John Carter 3D Blu-ray Review
These comments all relate to the 2 disc 3D UK multi-region release. The disc is presented in 2.4:1 with the 3D added after completion of the film. This is not the preferred method, with many films now being made in “native” 3D. Digital is also preferred to 35mm film for 3D conversion and unfortunately the chosen format was traditional film. This would suggest that the idea of releasing this movie in 3D was a late decision. 3D currently leads to a drop in quality on most domestic playback systems, with active systems the panel is driven to higher brightness levels to overcome the losses in the active glasses while in passive TVs you lose vertical resolution. In this respect, the original picture needs to be spot on to try and compensate for the final presentation shortcomings. Brightness and contrast in particular can be an issue and this film does suffer. The “New York” shots on the rainy railway station look very flat, as do the shots around the mansion. There is very little 3D depth and blacks becoming gloomy with limited low level detail. The main problem is the depth of field. As noted in the main review, 3D needs a shallower depth of field to create the illusion of depth. Shoot for 2D and it may not work in 3D. The CGI’d Bassom sections look much better, with greater depth, less depth of field issues and much more vibrancy. It is not the best in class – Avatar buries it for realism, with much more roundness to objects. Electronic conversion uses Rotoscooping – a technique whereby different layers are a cut out and set at different distances. This is never as successful as true 3D shooting and is now considered an outdated technique. By no means a reference 3D movie, although the transfer is good without very much in the way of visible artefacts to spoil the picture.

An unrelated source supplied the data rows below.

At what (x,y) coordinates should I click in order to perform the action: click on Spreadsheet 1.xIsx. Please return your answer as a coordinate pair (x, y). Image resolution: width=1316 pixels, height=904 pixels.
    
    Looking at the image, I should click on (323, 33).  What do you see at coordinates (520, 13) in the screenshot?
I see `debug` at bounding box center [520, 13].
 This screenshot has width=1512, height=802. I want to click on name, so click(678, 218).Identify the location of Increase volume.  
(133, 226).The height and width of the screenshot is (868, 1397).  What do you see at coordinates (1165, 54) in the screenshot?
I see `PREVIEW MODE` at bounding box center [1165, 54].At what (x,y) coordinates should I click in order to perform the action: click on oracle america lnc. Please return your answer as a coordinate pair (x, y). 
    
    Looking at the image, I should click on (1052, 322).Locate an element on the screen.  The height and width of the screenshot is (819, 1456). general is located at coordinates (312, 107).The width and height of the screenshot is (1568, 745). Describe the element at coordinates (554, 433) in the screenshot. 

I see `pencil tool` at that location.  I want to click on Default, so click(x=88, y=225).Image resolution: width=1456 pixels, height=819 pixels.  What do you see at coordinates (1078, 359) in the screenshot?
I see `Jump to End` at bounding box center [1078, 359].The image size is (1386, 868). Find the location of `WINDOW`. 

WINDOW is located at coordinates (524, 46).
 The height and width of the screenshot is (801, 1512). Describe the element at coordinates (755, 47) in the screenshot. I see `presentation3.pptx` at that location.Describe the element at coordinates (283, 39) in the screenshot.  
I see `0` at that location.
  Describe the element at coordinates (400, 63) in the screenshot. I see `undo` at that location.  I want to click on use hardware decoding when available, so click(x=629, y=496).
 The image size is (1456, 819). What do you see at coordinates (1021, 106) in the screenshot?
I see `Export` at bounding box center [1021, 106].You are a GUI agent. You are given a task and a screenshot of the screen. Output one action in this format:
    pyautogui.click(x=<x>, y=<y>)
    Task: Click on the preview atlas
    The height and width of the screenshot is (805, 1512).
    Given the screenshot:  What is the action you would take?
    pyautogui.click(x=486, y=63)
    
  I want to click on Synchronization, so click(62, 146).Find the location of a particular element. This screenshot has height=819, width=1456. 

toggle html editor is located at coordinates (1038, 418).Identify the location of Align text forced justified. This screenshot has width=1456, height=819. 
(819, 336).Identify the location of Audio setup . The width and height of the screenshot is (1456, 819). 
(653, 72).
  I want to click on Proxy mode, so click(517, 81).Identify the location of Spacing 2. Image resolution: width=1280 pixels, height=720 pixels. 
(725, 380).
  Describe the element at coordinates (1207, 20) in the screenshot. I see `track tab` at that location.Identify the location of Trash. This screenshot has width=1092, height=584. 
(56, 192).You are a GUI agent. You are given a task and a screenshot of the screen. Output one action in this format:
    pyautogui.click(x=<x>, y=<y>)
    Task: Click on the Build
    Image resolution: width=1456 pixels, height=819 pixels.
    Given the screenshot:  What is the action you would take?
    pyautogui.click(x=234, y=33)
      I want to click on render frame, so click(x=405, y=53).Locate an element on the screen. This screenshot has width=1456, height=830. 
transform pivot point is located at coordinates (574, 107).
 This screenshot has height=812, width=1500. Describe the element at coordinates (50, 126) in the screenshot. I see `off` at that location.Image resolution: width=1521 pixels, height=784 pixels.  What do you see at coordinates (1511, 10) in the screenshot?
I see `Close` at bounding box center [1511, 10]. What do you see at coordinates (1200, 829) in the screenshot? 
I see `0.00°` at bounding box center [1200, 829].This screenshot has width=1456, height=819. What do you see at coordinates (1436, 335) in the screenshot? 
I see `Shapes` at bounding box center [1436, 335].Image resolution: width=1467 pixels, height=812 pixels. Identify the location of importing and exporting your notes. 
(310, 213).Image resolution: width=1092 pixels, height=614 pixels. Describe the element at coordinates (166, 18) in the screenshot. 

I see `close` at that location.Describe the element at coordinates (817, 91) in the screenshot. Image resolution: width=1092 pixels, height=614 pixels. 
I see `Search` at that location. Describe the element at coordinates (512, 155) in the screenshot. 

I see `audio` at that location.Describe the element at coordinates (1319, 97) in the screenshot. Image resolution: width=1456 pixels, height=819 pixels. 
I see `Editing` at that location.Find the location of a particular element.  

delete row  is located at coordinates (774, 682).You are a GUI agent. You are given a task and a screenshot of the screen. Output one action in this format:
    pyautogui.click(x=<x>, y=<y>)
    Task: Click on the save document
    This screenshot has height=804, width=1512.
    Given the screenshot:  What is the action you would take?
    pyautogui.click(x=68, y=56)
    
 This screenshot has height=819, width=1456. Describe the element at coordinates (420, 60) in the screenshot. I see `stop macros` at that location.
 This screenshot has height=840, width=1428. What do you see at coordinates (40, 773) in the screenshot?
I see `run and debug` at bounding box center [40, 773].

Without going over the DTS-HD HR versus MA debate, this soundtrack had to be compressed in order to fit it onto the disc along with the 3D picture. A shame then, that the accompanying 2D release was given the same format. Without the MA track to compare to, my comments are purely subjective. I found the dialogue to be lost in the main track at times, with too much reverberation making some key lines difficult to discern. The music score is good if not instantly forgettable with none of the strong recurring themes that make for a great soundtrack. The battle sequences are loud, but lack the dynamics of some of the best out there and more use of the surround channels would have helped. It all feels a little lazy, with plenty of missed opportunities to pick up on fast moving action and adding moving effects to go along with them. It will give your sub a good work out with more energy below 30hz than I have ever come across before. It becomes a bit wearing at times, with little respite throughout the film.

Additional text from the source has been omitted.